The 360 cafe-bar and the Aegean Rebreath group have joined in the effort to clear the popular spot which is mobbed at the height of tourist season, the main square already turning grimy and graffiti-covered and plastic bottles everywhere.
The plan is to make it a “plastic-free” zone through education if not enforcement, said Kathimerini in a report on the scheme that is aimed at informing shops and businesses about alternatives to plastic.
“The challenges for catering professionals in minimizing the use of plastics are great. For us it’s a culture call,” said Giorgos Panagos, Director of the 360 cafe-bar, saying that despite the government plan that many cafes and restaurants aren’t aware or prepared.
The City of Athens has said it will back the initiative. “We support the effort to provide information and of course we will showcase any local effort,” also added Deputy Mayor Nikos Avramidis.
In October, 2019, three months after ousting the former ruling Radical Left SYRIZA, the New Democracy administration said the end of single-use plastics was coming, with Environment Minister Kostis Hatzidakis saying that, “Thirty-nine tons of plastic waste ends up in the sea in Greece, every day, and a lot of it turns into fish food.”
He further added that “The fight against plastic pollution is a government priority,” reported the site The EU Mayor, as he said he wants cooperation between the state, private sector, NGOs and citizens.
Hatzidakis said he wants “a gradual stop” of the use of single-use plastics even by the end of this year before the 2021 deadline set by the European Union in a directive aimed at stopping the use of single-use plastics, such as bottles, straws and other products.

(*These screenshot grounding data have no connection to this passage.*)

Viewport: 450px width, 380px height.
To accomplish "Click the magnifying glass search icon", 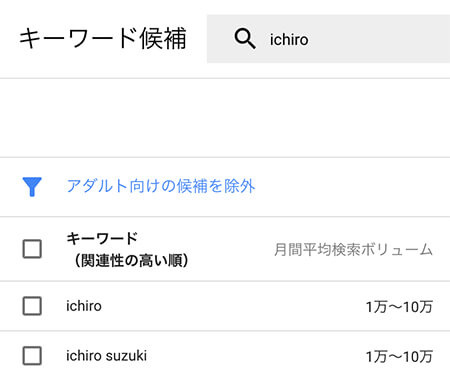I will (245, 39).
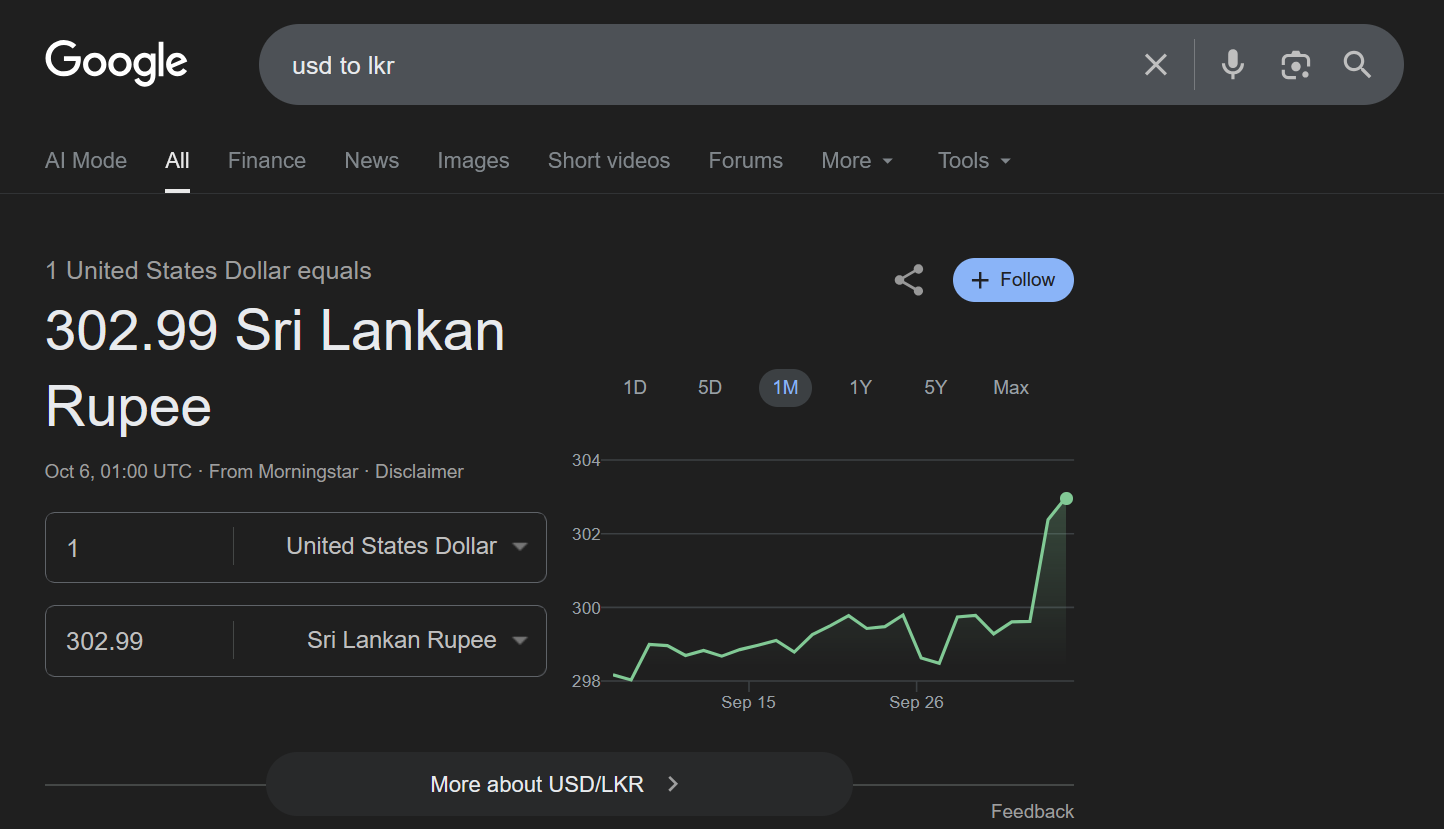Screen dimensions: 1444x829
Task: Select the 1D chart range
Action: point(635,388)

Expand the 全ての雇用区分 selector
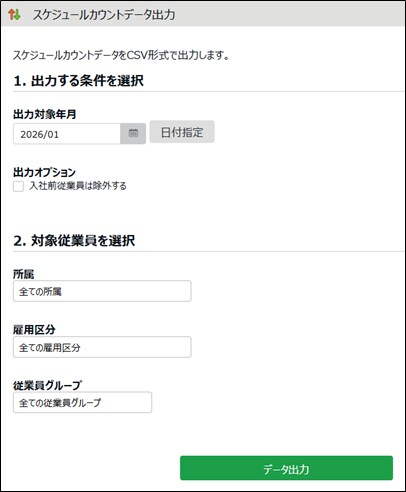(x=102, y=347)
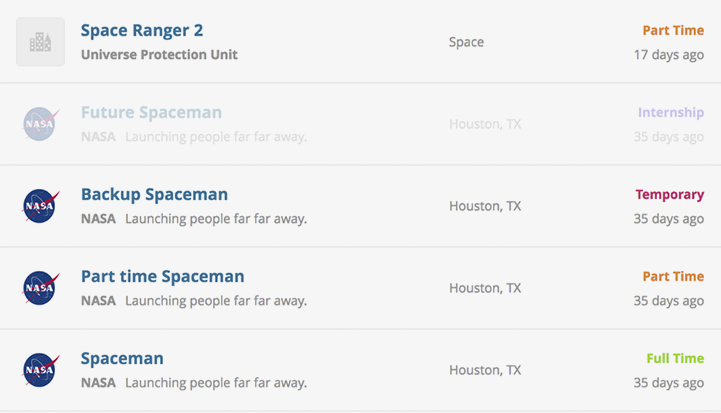Click the Space location text
This screenshot has width=721, height=413.
466,42
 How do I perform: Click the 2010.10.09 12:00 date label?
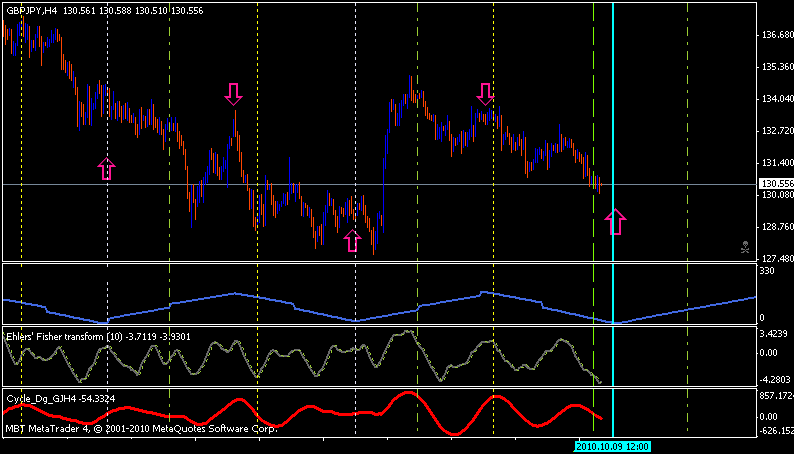[x=612, y=446]
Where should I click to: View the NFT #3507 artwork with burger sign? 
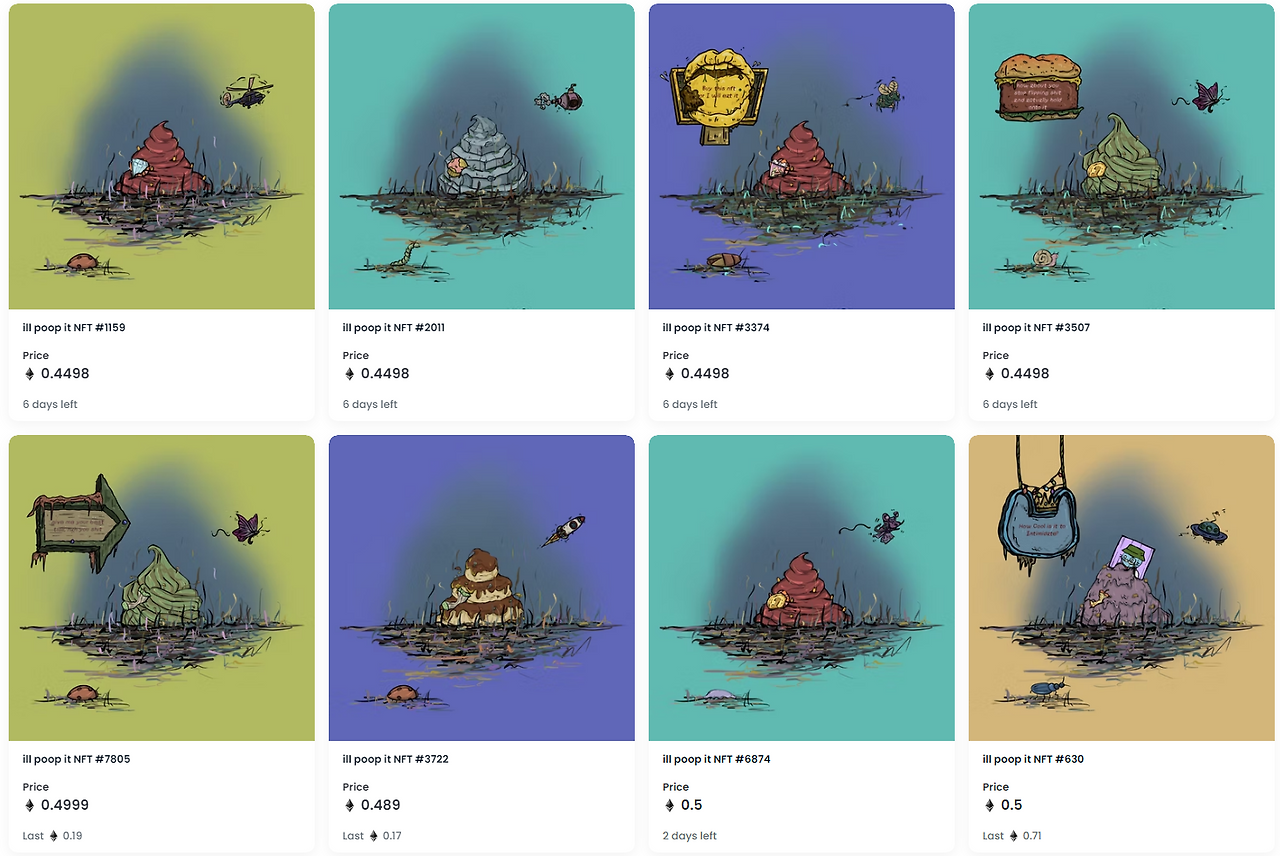click(1122, 156)
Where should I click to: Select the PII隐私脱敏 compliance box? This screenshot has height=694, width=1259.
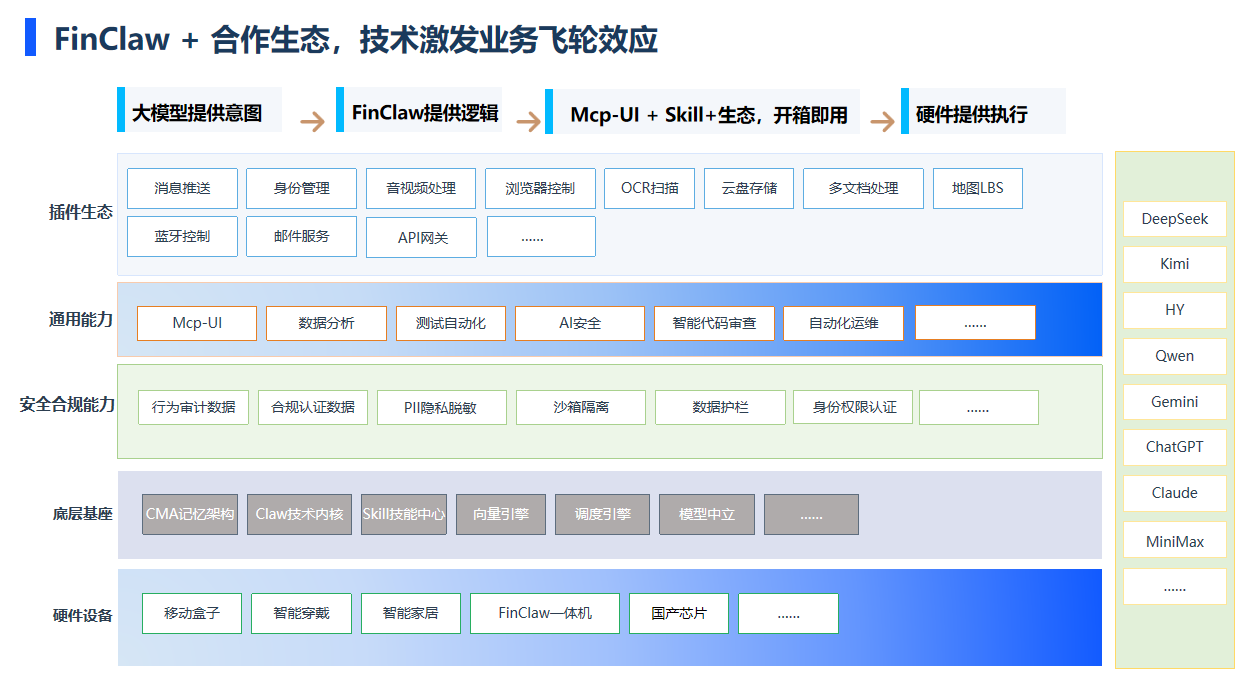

A study at the time by the environmental group WWF said Greece produces around 700,000 tons of plastic waste every year or 68 kilos per person, while some 11,500 tons of that trash goes into Greek seas, with Greeks using about 300 plastic bags annually.
The report also showed that Greece has low levels of separate collection culture and low citizen participation with about half of all waste in blue bins for recycling being contaminated with rubbish because people won’t make the effort of using rubbish bins.
Another study by the Association of Tourism Enterprises, each of the 33 million tourists who came in 2019 would leave behind an average of two kilograms (4.4 pounds) of wastek.